Cuerpo mortal versus espíritu eterno
    Algo que no debe confundirse o mezclarse nunca, es la eternidad espiritual que Dios puso en el hombre el día de su creación (Ec.3:11), con su transitoriedad por la vida natural o física en un cuerpo de carne y sangre (Sal.90:10). Cuando hablamos de un ser mortal, no nos referimos a su esencia espiritual, ya que esa es eterna, al igual que  su creador y Padre, sino mas bien, nos referimos a su estructura natural, esa morada terrestre (2Co.5:1) en la que habita temporalmente el espíritu que ha salido de Dios, y que una vez que el hombre ha cumplido con su cometido en esta vida, sale de él y vuelve nuevamente a Dios que lo dio, y nunca más volverá a ese cuerpo que alguna vez ocupó. Para que el hombre hubiese sido un ser inmortal, su naturaleza debía haber sido espiritual, semejante a los ángeles. Sin embargo, no fue así, su naturaleza era física, es decir, un cuerpo creado apropiadamente para vivir en la tierra y por un tiempo limitado. Y fue justamente por esta razón que Dios dijo al hombre en el huerto: "Con el sudor de tu rostro comerás el pan hasta que vuelvas a la tierra, porque de ella fuiste tomado; pues polvo eres, y al polvo volverás" (Gn.3:19). Observe que la maldición no cayó sobre el hombre, sino sobre la tierra, en el sentido que ésta debería producir espinos y cardos, en lugar de hierba pura, por lo que el trabajo del hombre sería arduo y fatigoso hasta que volviese nuevamente a la tierra de donde había sido formado.


[1] Eventos del Porvenir, cap.XXIII, punto IV- La resurrección de Israel, pág. 312 último párrafo. Publicado por Edit.
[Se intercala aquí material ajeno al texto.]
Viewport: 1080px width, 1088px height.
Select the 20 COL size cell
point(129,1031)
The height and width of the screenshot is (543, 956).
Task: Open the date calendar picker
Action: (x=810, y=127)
Vida.
[2] Diccionario Filosófico de Voltaire.
[3] 1Corintios 15:28
[4] 1Corintios 13:12
[5] Eclesiatés 12:7
[6] Y durmió David con sus padres, y fue sepultado en su ciudad (1R.2:10); Y durmió Salomón con sus padres, y fue sepultado en la ciudad de su padre David; y reinó en su lugar Roboam su hijo (1R.11:43); Y durmió Roboam con sus padres, y fue sepultado con sus padres en la ciudad de David. El nombre de su madre fue Naama, amonita. Y reinó en su lugar Abiam su hijo (1R.14:31); etc.
[7] Entonces también los que durmieron en Cristo perecieron (1Co. 15:18) ; Porque si creemos que Jesús murió y resucitó, así también traerá Dios con Jesús a los que durmieron en él (1Tes. 4:14);  y diciendo: ¿Dónde está la promesa de su advenimiento? Porque desde el día en que los padres durmieron, todas las cosas permanecen así como desde el principio de la creación (2Pe.3:4).  
[8] Salmos 89:48  ¿Qué hombre vivirá y no verá muerte?